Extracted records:

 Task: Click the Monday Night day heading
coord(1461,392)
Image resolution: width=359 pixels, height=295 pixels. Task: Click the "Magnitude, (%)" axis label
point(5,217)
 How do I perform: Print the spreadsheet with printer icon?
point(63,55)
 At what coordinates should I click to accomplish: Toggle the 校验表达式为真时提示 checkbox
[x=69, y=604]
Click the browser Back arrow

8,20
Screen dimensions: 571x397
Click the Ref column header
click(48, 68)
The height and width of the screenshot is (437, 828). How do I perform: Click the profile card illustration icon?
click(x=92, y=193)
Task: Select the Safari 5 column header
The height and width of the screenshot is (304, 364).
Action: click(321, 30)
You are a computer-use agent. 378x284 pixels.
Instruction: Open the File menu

▶ [Given exercise]: Please edit the lines above so that every "column header" becomes "column title", keeping everything else the same.

▶ [Answer in full]:
 Task: Click the Monday Night day heading
coord(1461,392)
Image resolution: width=359 pixels, height=295 pixels. Task: Click the "Magnitude, (%)" axis label
point(5,217)
 How do I perform: Print the spreadsheet with printer icon?
point(63,55)
 At what coordinates should I click to accomplish: Toggle the 校验表达式为真时提示 checkbox
[x=69, y=604]
Click the browser Back arrow

8,20
Screen dimensions: 571x397
Click the Ref column title
click(48, 68)
The height and width of the screenshot is (437, 828). How do I perform: Click the profile card illustration icon?
click(x=92, y=193)
Task: Select the Safari 5 column title
The height and width of the screenshot is (304, 364).
Action: click(321, 30)
You are a computer-use agent. 378x284 pixels.
Instruction: Open the File menu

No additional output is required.